→ **ページ抜粋**:
===

絶妙のシャッターチャンスとか、興味深い被写体とか、そんなところか。
 そういったものに対してシャッターを切る、という行為が目的になってしまうと、撮影者自身が、その目的に欺かれるような事も起こるのではないだろうか。
 シャッターチャンスや被写体をものにするかどうかが、撮影行為の良し悪しを決めてしまう、といった具合に。
 だが、自身の知覚の記録として写真を作っているのだと考えるのなら、シャッターチャンスであるとか興味深い被写体であるとかいった事柄は、必ずしも重要な要素では無くなってくる。被写体に、必要以上に拘泥するのは、不毛なことだ、という具合になってくる。
「外界の対象を記録する」のと「自身の知覚を記録する」ことの違いというのは、表面上には現れてこない。「念写写真」などというものを写せる人は、普通はいないわけだし。
 しかし、写真に向かう姿勢が、全く異なるものになってくるのではないか。
 私自身の実感を言えば、写真に写っているものは、単に現実世界を写し取ったものではない、というものだ。撮影者の表現行為が具現化したものかといえば、そうした面もあるけれど、それがすべてではない。印画紙に写りこんでいるものは、「写真的世界」であるとしか、言いようがないような気がする。

===

(コレクションから抜き出した記録)
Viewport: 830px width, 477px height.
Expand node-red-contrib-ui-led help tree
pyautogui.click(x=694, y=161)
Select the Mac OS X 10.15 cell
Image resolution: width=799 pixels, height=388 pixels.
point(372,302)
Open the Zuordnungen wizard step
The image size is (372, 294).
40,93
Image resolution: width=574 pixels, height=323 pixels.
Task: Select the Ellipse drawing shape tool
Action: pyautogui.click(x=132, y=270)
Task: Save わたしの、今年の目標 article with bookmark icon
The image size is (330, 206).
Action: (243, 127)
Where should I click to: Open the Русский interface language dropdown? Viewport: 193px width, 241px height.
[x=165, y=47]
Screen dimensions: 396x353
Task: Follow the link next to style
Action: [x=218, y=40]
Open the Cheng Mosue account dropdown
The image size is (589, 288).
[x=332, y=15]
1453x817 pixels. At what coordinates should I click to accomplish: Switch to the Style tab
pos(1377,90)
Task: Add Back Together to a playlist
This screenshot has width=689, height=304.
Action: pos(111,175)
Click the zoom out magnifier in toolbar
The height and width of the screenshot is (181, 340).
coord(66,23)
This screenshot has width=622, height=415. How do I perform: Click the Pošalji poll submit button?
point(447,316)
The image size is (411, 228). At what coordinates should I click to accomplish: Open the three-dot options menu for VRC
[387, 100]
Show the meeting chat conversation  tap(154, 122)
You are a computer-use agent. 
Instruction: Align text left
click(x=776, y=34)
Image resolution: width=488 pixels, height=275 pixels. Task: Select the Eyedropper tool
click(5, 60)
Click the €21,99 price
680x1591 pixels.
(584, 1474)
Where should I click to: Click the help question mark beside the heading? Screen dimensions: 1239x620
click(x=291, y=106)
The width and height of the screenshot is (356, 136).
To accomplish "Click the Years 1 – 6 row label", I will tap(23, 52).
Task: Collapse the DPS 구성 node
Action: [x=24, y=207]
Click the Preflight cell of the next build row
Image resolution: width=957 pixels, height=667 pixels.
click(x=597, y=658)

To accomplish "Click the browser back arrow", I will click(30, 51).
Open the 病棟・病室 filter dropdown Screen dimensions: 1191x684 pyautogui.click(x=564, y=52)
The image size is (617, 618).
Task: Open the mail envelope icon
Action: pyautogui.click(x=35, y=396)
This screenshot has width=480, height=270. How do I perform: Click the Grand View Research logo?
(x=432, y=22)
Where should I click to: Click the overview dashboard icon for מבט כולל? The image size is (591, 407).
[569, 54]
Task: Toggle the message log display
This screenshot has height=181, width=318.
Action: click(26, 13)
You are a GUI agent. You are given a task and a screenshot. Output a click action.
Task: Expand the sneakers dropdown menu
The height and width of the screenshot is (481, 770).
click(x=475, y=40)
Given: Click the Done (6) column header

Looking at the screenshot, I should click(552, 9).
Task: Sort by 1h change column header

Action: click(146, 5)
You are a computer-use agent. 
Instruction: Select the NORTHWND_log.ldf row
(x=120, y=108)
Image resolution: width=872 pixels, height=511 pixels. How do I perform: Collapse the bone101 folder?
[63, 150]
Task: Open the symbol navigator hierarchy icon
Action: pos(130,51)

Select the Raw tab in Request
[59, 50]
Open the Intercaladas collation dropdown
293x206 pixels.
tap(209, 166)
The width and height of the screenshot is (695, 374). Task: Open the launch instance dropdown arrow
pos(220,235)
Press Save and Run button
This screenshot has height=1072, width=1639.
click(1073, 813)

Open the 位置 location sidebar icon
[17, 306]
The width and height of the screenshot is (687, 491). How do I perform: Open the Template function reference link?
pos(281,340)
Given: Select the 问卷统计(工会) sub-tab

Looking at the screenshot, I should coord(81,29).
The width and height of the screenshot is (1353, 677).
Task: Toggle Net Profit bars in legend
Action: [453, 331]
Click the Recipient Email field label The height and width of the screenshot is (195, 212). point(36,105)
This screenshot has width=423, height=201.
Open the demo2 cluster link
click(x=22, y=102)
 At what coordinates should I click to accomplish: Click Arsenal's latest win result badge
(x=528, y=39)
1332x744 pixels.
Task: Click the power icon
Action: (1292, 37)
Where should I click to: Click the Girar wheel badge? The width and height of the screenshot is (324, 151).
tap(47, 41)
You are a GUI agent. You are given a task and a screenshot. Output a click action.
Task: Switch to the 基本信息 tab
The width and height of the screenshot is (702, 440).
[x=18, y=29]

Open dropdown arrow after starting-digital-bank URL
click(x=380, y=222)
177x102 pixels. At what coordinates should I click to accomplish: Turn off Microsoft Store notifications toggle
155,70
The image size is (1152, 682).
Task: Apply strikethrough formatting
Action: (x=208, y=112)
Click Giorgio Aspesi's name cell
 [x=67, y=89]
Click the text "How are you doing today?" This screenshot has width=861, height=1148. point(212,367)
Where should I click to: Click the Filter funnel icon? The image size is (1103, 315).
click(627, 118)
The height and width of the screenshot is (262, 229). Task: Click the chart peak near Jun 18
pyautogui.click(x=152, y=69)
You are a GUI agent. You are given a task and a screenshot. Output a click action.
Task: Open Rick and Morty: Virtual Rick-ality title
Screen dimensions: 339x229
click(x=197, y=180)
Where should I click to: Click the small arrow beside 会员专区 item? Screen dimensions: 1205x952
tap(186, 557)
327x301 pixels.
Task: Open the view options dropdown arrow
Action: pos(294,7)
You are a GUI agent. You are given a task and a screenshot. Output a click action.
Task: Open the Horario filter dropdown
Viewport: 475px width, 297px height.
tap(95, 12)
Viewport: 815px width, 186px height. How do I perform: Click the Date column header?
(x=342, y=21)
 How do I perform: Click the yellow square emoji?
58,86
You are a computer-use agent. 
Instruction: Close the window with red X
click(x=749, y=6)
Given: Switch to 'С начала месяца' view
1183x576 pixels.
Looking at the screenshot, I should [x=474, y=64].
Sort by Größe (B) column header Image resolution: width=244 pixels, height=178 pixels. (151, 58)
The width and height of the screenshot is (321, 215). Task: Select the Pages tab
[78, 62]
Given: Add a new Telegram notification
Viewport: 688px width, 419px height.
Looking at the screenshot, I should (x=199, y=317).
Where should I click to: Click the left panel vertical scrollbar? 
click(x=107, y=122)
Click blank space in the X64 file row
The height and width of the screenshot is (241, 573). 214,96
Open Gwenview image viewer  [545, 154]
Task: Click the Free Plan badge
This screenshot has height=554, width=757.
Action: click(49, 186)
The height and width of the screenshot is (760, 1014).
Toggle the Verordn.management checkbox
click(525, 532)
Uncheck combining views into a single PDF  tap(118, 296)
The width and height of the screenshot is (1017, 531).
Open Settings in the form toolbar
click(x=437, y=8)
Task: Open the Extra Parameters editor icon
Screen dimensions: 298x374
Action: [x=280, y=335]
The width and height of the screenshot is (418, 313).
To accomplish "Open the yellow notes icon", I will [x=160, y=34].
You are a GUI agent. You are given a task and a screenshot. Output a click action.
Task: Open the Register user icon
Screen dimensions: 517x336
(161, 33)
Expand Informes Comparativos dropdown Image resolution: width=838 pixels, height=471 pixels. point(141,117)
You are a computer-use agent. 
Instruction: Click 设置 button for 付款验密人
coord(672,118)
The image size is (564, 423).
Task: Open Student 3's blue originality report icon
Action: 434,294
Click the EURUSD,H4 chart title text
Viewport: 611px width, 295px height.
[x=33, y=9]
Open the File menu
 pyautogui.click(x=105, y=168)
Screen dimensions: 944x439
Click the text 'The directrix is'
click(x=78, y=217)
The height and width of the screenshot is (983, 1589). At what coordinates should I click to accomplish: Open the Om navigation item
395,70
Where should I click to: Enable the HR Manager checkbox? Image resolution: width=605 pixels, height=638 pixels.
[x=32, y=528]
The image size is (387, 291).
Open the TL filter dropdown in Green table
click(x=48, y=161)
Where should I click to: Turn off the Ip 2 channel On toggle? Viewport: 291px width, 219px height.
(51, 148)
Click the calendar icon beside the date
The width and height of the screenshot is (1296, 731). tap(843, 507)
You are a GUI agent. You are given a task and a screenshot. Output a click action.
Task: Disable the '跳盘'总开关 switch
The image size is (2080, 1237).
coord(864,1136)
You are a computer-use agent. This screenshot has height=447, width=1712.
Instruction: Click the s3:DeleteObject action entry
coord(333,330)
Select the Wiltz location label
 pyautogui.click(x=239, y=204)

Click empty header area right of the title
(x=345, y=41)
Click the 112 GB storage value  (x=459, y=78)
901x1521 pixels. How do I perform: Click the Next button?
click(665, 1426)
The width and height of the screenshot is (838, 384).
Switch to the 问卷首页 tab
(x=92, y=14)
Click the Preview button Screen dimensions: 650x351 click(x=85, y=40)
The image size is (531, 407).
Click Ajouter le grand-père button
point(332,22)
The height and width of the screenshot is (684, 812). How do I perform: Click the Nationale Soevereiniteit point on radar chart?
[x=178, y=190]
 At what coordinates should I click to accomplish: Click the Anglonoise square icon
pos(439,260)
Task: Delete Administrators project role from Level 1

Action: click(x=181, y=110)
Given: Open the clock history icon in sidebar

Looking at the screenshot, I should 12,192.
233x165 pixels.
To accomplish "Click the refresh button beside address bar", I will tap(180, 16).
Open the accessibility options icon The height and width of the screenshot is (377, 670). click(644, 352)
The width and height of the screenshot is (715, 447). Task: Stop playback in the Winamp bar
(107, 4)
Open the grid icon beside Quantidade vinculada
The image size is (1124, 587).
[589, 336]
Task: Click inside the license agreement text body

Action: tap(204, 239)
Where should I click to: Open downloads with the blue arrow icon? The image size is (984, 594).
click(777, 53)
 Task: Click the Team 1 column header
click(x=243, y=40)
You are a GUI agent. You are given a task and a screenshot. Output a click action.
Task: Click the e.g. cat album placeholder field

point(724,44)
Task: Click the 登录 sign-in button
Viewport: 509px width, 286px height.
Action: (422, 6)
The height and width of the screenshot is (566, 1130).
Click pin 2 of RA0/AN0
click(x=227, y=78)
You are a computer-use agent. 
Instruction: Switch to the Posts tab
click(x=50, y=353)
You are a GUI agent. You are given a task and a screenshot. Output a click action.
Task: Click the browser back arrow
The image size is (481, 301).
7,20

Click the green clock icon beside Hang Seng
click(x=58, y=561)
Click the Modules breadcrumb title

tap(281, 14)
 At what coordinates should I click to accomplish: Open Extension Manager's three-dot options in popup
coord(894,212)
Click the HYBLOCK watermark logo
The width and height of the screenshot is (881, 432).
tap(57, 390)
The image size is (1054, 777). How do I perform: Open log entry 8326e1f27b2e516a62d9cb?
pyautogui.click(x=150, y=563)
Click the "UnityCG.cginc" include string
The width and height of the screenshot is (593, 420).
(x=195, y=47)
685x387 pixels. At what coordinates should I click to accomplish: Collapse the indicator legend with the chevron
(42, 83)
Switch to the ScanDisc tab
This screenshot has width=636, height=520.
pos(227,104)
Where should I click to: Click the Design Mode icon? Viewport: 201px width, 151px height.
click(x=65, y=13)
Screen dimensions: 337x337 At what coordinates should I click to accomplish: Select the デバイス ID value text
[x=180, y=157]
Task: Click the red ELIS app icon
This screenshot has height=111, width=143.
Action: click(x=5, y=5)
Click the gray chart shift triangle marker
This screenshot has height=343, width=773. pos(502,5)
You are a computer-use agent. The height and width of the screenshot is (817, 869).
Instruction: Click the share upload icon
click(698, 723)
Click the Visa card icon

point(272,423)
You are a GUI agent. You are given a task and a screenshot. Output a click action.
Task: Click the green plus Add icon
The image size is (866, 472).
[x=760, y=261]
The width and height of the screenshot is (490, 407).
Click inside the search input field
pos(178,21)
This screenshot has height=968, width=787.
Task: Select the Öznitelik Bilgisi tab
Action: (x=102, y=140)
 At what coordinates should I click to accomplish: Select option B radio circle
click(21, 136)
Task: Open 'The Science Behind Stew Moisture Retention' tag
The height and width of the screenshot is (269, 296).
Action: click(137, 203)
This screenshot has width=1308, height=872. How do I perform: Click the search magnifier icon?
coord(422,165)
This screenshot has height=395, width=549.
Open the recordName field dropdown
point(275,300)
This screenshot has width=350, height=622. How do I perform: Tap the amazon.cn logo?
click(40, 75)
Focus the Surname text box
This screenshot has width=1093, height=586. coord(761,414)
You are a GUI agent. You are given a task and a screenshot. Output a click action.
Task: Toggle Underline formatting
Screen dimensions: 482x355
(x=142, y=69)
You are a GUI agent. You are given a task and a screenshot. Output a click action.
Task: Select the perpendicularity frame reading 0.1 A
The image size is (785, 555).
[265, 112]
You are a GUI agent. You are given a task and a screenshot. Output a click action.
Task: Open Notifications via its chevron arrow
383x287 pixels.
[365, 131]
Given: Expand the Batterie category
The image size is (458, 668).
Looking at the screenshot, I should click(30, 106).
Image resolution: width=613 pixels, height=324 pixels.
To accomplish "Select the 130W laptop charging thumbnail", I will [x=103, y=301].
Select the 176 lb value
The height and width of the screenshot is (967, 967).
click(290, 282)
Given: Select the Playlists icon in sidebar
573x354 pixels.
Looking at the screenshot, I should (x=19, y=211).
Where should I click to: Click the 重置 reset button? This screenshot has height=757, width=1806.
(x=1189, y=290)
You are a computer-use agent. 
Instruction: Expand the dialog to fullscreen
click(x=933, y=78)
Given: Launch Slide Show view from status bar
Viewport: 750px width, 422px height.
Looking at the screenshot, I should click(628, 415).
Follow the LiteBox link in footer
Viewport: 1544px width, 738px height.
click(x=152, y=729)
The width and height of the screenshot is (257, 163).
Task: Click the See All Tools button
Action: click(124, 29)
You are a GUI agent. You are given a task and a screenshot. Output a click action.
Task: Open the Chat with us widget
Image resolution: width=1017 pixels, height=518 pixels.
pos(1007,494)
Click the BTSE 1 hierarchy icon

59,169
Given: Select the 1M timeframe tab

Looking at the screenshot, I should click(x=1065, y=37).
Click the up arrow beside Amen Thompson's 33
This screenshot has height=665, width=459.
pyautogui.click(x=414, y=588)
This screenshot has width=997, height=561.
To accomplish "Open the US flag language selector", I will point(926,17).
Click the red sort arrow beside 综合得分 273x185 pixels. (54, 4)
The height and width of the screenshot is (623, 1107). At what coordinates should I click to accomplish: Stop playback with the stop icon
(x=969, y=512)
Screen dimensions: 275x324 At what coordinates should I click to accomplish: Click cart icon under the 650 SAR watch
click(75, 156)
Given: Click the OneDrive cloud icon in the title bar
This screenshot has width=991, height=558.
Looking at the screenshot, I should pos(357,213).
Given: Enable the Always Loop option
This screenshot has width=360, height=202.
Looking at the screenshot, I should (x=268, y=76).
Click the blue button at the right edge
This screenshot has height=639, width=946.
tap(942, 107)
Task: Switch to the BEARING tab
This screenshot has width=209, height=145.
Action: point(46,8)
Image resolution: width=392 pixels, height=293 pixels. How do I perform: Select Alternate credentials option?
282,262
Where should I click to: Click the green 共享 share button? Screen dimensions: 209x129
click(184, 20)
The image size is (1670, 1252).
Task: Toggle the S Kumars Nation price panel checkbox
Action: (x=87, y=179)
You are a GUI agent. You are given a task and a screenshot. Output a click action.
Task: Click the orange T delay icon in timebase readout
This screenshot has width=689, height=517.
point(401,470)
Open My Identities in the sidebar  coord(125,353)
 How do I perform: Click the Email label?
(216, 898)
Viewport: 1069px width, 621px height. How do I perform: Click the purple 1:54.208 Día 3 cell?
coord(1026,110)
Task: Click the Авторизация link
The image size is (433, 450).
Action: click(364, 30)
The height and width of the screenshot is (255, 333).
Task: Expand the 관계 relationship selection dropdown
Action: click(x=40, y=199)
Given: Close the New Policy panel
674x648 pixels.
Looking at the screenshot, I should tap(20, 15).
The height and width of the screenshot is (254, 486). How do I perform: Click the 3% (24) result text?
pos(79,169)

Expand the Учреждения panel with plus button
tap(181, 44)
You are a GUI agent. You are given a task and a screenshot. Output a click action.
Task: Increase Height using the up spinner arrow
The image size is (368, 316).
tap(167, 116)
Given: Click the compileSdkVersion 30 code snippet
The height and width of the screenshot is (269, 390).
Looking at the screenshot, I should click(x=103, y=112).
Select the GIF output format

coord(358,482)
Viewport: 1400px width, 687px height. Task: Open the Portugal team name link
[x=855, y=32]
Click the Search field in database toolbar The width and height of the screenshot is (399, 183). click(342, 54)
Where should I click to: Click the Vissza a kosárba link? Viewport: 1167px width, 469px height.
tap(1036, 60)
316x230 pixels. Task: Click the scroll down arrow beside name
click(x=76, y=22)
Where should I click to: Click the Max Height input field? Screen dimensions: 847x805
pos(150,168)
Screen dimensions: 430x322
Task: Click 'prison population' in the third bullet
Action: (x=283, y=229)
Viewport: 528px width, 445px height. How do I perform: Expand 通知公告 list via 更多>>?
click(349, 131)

===

→ **課題の内容**: 写真についての文章から、「絶妙のシャッターチャンスとか、興味深い被写体とか、そんなところか。」で始まり「いようがないような気がする。」で終わる部分を一字一句変えずに引用すること。

→ **本問の解答**:
絶妙のシャッターチャンスとか、興味深い被写体とか、そんなところか。
 そういったものに対してシャッターを切る、という行為が目的になってしまうと、撮影者自身が、その目的に欺かれるような事も起こるのではないだろうか。
 シャッターチャンスや被写体をものにするかどうかが、撮影行為の良し悪しを決めてしまう、といった具合に。
 だが、自身の知覚の記録として写真を作っているのだと考えるのなら、シャッターチャンスであるとか興味深い被写体であるとかいった事柄は、必ずしも重要な要素では無くなってくる。被写体に、必要以上に拘泥するのは、不毛なことだ、という具合になってくる。
「外界の対象を記録する」のと「自身の知覚を記録する」ことの違いというのは、表面上には現れてこない。「念写写真」などというものを写せる人は、普通はいないわけだし。
 しかし、写真に向かう姿勢が、全く異なるものになってくるのではないか。
 私自身の実感を言えば、写真に写っているものは、単に現実世界を写し取ったものではない、というものだ。撮影者の表現行為が具現化したものかといえば、そうした面もあるけれど、それがすべてではない。印画紙に写りこんでいるものは、「写真的世界」であるとしか、言いようがないような気がする。